Part of a data file:
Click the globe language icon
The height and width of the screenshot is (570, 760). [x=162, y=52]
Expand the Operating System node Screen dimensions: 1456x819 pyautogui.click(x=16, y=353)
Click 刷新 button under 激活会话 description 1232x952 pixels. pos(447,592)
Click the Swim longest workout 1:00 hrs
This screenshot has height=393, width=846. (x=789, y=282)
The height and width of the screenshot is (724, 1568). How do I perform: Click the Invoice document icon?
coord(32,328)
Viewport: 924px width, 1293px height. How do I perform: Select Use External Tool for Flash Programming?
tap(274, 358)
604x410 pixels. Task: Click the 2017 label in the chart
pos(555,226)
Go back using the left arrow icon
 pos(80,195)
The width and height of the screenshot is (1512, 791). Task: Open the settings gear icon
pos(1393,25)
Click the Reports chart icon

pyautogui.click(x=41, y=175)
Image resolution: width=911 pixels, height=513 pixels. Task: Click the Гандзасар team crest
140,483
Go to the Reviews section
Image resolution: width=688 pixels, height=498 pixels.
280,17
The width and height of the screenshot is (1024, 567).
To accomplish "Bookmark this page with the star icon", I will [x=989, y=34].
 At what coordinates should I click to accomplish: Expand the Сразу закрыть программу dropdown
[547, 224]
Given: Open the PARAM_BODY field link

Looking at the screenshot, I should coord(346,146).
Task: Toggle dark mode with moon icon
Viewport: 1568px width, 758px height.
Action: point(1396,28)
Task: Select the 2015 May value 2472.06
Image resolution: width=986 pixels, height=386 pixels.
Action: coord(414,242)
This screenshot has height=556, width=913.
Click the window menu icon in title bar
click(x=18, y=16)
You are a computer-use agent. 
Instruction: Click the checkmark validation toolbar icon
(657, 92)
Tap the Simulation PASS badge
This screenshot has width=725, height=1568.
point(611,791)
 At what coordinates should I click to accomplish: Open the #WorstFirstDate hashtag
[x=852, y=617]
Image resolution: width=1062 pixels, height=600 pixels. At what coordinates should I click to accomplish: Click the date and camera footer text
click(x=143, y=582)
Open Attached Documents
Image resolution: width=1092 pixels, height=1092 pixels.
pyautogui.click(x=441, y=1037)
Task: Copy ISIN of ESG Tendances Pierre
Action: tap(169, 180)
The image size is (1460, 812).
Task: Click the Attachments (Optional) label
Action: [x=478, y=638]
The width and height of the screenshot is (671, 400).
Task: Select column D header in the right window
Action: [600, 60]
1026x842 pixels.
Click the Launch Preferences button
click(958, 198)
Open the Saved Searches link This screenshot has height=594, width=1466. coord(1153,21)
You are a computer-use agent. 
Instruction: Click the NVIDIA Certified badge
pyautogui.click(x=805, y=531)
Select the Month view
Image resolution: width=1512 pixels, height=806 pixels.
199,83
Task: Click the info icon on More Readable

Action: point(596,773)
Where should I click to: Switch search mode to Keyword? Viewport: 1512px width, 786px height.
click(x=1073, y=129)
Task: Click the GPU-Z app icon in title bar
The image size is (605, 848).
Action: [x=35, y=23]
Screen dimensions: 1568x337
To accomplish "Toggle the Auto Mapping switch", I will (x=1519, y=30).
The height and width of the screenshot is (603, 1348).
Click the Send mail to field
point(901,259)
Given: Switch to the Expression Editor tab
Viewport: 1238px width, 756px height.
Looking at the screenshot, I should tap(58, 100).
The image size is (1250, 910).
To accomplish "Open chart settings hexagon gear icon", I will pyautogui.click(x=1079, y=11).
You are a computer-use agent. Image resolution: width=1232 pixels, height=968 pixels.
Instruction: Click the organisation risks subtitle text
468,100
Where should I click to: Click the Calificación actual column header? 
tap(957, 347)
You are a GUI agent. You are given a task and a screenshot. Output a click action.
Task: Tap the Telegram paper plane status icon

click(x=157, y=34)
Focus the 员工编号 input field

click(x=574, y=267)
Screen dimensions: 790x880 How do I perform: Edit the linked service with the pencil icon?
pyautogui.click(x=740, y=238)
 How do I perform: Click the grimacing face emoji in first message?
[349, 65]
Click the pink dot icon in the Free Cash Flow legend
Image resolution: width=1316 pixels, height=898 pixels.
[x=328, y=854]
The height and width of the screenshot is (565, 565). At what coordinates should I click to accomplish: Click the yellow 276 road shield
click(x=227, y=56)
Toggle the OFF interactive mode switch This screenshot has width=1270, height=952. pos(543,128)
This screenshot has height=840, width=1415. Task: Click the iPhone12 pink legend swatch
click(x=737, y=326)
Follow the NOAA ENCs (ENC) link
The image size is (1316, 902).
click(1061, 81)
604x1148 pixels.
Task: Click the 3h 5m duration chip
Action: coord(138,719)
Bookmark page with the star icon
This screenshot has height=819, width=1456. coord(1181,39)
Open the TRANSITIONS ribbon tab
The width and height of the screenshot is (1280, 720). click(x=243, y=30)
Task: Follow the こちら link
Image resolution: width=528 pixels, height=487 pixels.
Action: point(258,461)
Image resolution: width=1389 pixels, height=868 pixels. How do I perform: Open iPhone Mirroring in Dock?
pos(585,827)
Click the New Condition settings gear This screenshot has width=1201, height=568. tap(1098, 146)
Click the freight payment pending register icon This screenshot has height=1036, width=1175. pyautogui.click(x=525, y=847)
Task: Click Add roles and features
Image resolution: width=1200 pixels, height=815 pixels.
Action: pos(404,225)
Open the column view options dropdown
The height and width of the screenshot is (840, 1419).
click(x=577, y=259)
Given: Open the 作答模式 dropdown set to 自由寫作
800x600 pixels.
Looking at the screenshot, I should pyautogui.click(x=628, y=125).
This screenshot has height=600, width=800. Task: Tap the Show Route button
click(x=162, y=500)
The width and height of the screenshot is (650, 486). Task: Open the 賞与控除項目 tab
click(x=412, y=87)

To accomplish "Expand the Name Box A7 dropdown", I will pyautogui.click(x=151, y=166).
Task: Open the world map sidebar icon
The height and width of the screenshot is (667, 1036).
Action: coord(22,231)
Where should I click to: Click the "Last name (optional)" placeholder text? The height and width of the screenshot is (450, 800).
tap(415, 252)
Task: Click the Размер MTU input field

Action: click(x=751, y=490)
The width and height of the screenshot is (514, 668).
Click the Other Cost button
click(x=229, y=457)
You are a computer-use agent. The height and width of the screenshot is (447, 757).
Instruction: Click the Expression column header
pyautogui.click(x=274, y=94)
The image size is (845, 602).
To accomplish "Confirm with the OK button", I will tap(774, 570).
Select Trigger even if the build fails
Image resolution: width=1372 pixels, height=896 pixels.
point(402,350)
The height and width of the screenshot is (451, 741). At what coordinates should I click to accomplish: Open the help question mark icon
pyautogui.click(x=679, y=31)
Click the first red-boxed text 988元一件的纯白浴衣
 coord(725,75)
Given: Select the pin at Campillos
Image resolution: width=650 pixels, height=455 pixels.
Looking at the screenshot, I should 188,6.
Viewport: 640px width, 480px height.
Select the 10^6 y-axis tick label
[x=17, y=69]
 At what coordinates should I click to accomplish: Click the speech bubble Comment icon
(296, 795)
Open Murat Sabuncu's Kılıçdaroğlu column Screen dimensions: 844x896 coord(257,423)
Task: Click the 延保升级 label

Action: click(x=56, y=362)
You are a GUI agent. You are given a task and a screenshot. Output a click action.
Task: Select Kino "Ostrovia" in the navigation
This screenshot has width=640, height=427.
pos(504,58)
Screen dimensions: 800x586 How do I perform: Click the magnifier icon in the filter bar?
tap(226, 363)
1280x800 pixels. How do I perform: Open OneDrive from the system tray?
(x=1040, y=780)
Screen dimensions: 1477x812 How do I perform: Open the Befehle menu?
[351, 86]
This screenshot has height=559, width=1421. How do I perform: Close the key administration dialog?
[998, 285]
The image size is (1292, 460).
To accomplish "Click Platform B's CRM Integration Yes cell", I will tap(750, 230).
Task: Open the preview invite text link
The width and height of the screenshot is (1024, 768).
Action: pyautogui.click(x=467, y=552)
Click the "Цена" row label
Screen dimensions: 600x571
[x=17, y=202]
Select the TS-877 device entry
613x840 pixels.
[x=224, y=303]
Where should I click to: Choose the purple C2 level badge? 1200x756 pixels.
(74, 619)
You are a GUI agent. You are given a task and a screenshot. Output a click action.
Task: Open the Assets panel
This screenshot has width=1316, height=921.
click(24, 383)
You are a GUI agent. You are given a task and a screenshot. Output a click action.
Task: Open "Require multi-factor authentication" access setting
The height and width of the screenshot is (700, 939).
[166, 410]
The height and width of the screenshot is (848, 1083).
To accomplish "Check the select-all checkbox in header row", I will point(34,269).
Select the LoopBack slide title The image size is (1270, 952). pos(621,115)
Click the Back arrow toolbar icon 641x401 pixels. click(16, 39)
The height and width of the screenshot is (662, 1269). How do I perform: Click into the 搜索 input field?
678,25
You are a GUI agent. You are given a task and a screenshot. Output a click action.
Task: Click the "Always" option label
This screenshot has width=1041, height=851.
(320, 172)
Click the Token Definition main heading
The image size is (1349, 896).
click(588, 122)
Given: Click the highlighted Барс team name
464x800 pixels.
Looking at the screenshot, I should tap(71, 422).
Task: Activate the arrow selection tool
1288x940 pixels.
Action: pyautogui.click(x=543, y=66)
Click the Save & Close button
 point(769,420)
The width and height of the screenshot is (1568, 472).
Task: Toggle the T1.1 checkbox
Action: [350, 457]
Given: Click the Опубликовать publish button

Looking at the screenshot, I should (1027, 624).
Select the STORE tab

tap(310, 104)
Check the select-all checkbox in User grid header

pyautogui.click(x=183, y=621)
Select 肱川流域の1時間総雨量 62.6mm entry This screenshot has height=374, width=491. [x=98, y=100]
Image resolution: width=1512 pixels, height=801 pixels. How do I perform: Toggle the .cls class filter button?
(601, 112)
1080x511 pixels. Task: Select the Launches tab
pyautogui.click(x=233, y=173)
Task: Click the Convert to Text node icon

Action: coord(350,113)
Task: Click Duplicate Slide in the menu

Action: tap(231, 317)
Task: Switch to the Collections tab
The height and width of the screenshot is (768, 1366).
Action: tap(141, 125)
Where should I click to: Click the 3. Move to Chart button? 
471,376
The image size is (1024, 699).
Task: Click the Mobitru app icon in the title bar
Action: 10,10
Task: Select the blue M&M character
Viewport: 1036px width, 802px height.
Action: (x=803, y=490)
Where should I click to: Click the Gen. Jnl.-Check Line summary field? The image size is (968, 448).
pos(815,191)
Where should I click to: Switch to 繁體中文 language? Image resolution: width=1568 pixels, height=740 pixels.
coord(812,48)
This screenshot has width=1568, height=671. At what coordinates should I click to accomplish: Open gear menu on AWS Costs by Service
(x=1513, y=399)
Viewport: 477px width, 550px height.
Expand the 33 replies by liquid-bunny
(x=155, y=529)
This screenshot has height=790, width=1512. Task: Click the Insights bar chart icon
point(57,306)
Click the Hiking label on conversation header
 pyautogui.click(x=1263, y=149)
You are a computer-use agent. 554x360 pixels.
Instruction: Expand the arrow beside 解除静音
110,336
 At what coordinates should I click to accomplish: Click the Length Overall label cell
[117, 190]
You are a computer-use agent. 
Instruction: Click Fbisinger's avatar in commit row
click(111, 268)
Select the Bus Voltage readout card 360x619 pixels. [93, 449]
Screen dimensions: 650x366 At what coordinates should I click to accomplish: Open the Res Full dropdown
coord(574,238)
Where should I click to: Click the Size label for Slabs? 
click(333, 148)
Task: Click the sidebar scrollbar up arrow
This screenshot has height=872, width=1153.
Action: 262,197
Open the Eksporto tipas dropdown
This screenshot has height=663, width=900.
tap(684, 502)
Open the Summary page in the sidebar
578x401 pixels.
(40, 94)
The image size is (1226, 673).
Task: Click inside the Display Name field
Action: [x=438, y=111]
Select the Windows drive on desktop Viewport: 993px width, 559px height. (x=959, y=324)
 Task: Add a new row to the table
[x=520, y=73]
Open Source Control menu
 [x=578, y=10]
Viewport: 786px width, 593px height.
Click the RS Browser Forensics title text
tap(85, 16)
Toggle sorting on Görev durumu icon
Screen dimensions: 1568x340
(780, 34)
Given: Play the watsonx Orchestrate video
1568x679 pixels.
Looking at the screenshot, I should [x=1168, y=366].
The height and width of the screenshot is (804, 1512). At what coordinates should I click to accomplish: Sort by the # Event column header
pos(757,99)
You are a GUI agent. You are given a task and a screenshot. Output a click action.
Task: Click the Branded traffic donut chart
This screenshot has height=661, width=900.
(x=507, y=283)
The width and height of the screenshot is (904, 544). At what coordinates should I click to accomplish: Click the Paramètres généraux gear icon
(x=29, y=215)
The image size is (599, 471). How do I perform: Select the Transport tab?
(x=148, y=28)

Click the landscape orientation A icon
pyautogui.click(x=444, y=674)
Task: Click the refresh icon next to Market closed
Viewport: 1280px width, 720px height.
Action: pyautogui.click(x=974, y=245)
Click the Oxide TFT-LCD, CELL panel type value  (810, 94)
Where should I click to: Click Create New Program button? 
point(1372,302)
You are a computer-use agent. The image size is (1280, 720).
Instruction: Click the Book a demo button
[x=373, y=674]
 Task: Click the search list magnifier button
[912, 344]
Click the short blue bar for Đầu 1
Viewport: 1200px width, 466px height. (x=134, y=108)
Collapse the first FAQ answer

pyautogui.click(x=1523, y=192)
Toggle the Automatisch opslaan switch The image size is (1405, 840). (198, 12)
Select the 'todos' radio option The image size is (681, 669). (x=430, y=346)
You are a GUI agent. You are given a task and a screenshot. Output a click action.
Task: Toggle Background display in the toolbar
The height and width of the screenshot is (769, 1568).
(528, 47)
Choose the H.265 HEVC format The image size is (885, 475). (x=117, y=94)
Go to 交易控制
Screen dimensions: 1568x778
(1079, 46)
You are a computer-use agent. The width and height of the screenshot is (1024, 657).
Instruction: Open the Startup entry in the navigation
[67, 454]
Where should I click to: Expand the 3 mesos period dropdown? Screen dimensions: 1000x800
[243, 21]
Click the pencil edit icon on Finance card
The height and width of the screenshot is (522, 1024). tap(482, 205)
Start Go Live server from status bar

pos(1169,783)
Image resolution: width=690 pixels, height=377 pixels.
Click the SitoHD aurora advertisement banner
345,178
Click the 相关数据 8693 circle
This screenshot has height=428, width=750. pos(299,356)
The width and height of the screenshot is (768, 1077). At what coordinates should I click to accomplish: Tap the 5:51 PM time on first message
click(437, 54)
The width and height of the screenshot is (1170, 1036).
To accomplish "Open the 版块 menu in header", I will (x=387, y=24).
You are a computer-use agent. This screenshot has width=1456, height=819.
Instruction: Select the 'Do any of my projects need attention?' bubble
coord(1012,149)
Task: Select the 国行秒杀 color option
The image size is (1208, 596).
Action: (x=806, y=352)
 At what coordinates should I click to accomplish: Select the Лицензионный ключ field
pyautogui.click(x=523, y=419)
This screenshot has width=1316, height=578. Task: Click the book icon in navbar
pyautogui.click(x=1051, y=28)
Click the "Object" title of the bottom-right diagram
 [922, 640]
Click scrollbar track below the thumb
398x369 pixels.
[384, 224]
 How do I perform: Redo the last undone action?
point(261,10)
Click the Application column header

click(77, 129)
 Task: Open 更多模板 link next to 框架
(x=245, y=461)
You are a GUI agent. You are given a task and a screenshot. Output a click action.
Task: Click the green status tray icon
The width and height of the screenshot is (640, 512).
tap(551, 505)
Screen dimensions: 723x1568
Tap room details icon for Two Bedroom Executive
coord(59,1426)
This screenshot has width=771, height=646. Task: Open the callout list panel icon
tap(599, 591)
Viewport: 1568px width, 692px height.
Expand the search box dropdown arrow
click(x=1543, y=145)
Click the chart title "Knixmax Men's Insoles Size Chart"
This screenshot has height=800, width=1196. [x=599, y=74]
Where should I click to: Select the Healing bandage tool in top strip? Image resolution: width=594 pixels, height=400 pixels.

To be done: Rewrite the material between the lines holding "Task: Open the world map sidebar icon" and "Open Murat Sabuncu's", inclusive, substituting "Formula" for "Expression" and leaving everything else unchanged.

The completed task:
Task: Open the world map sidebar icon
The height and width of the screenshot is (667, 1036).
Action: coord(22,231)
Where should I click to: Click the "Last name (optional)" placeholder text? The height and width of the screenshot is (450, 800).
tap(415, 252)
Task: Click the Размер MTU input field

Action: click(x=751, y=490)
The width and height of the screenshot is (514, 668).
Click the Other Cost button
click(x=229, y=457)
You are a computer-use agent. The height and width of the screenshot is (447, 757).
Instruction: Click the Formula column header
pyautogui.click(x=274, y=94)
The image size is (845, 602).
To accomplish "Confirm with the OK button", I will tap(774, 570).
Select Trigger even if the build fails
Image resolution: width=1372 pixels, height=896 pixels.
point(402,350)
The height and width of the screenshot is (451, 741). At what coordinates should I click to accomplish: Open the help question mark icon
pyautogui.click(x=679, y=31)
Click the first red-boxed text 988元一件的纯白浴衣
 coord(725,75)
Given: Select the pin at Campillos
Image resolution: width=650 pixels, height=455 pixels.
Looking at the screenshot, I should 188,6.
Viewport: 640px width, 480px height.
Select the 10^6 y-axis tick label
[x=17, y=69]
 At what coordinates should I click to accomplish: Click the speech bubble Comment icon
(296, 795)
Open Murat Sabuncu's Kılıçdaroğlu column Screen dimensions: 844x896 coord(257,423)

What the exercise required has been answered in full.